> **Aim of the exercise**: Once you have counted the lines below that contain "Clinica", give that number and nothing else.

[Data extracted from a collection]
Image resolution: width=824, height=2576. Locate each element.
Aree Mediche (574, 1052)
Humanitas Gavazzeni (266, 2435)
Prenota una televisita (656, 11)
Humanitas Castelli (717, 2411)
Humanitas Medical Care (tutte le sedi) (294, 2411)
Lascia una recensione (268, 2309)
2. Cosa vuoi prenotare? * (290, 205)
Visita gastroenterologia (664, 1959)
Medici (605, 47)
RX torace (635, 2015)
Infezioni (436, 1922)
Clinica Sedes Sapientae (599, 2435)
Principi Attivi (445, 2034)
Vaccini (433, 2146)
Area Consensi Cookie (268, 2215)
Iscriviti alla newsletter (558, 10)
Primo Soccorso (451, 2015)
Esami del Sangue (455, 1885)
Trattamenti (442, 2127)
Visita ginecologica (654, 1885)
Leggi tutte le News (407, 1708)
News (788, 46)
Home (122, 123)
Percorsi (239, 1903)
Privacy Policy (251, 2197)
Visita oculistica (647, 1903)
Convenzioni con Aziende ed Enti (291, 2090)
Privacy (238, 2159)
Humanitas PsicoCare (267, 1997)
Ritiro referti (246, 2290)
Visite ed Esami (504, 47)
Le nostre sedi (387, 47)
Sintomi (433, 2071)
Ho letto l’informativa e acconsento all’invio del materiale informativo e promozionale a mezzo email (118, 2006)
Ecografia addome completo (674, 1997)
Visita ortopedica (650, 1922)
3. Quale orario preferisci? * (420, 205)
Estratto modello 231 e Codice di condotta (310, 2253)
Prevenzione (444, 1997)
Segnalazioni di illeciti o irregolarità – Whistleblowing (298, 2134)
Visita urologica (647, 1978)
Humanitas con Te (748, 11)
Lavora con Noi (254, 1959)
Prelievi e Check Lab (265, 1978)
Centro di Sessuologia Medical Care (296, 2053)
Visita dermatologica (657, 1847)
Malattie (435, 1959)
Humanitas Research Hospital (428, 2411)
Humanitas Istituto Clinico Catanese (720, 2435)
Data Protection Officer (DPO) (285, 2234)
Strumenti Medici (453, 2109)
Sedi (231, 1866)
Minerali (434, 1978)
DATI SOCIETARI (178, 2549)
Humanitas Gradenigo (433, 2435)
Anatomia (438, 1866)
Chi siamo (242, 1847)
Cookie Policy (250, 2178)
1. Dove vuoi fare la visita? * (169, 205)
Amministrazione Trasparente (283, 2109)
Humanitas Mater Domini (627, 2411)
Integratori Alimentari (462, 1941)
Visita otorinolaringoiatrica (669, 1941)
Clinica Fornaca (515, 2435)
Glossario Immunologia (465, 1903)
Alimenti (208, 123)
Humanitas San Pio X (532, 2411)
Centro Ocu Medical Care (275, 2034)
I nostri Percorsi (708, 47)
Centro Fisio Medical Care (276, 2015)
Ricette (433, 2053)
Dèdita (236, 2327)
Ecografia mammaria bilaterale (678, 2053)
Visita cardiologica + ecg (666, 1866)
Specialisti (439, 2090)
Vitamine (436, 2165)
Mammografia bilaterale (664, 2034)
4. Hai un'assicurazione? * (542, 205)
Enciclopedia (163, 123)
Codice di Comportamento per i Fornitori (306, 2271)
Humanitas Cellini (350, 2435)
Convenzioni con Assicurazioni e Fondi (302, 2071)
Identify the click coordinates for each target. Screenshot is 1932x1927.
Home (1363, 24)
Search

> **Worked solution**: 2